Abstract
The Open Access (OA) publishing model that is based on article processing charges (APC) is often associated with the potential for more transparency regarding the expenditures for publications. However, the extent to which transparency can be achieved depends not least on the completeness of data in APC monitoring systems. This article investigates two blind spots of the largest collection of APC payment information, OpenAPC. It aims to identify likely APC-liable publications for German universities that contribute to this system and for those that do not provide data to it. The calculation combines data from Web of Science, the ISSN-Gold-OA-list and OpenAPC. The results show that for the group of universities contributing to the monitoring system, more than half of the APC payments are not covered by it and the average payments for non-covered APCs is higher than for APCs covered by the system. In addition, the group of universities that do not contribute to OpenAPC accounts for two thirds of the number of APC-liable publications recorded for contributing universities. Regarding the size of these blind spots, the value of the monitoring system is limited at present.
Highlights
Give the number of publications identified by the ISSN-Gold-Open Access (OA) list where no payments are recorded for the particular publication in OpenAPC but where payments for other publications published in the same journal are available
The result of this study illustrates that, at this stage, the incompleteness of data reported to OpenAPC restricts the value of the monitoring system
For German universities that contribute to OpenAPC, more than half of the estimated expenditures for article processing charges (APC) are not recorded in the system
Summary
A number of research institutions created central funds to cover publication fees for OA publications of their authors and established structures and workflows for the organization of payments.

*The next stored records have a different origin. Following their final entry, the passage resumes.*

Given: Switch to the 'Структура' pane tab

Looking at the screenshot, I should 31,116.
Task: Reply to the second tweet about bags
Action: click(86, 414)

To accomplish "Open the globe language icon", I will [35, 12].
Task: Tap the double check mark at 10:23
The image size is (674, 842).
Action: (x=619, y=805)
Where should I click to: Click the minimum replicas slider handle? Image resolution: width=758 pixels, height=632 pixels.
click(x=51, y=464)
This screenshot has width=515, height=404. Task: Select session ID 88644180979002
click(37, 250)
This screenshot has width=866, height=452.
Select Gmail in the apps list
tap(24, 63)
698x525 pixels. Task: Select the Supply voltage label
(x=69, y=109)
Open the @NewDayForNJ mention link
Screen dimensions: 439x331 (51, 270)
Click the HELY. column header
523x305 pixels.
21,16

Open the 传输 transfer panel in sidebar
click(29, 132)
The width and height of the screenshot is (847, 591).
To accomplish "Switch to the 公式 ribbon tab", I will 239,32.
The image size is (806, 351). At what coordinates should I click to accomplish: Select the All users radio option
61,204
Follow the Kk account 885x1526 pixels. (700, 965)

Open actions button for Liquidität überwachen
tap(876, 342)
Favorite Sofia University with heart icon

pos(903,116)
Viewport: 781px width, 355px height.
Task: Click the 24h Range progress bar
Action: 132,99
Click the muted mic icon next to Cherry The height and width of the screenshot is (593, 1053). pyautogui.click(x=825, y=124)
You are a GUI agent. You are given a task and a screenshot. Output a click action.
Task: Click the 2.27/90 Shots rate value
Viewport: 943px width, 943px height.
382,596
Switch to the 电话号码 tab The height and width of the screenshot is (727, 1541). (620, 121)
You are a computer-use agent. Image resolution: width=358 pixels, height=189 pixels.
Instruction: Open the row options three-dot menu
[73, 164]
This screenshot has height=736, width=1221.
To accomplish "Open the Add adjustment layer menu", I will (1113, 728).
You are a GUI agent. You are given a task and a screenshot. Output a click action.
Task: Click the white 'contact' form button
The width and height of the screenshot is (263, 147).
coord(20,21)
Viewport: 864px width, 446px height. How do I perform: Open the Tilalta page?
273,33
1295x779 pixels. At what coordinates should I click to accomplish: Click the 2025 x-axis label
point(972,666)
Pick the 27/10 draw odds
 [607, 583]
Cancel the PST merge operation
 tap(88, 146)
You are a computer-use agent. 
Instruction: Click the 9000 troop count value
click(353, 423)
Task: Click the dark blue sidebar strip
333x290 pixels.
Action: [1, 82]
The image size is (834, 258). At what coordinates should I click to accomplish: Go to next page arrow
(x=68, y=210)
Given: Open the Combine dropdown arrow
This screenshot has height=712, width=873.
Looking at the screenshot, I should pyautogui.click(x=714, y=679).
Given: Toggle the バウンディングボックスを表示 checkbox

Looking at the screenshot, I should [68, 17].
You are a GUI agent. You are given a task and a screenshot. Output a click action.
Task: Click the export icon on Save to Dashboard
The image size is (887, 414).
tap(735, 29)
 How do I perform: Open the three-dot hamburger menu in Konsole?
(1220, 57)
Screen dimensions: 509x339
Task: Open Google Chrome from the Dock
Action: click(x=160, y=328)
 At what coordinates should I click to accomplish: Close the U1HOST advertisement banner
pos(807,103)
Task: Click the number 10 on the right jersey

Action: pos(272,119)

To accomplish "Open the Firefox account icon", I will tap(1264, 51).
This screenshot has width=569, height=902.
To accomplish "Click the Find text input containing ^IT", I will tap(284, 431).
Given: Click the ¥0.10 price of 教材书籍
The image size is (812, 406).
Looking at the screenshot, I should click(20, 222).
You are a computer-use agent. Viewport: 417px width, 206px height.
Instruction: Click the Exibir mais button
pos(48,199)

Data collections like OpenAPC [3] include data of actual APC-payments spent by publication funds of research institutions and funding organizations and allow us to deepen our understanding of the OA transformation. An ideal APC monitoring instrument would cover complete APC payments from all research organizations of a given domain. APC monitors are lacking in two respects: not all institutions in a given domain deliver data to APC monitors, mostly because of the fact that not all of them have a central publication fund that processes APC payments and collects the data of these transactions [4].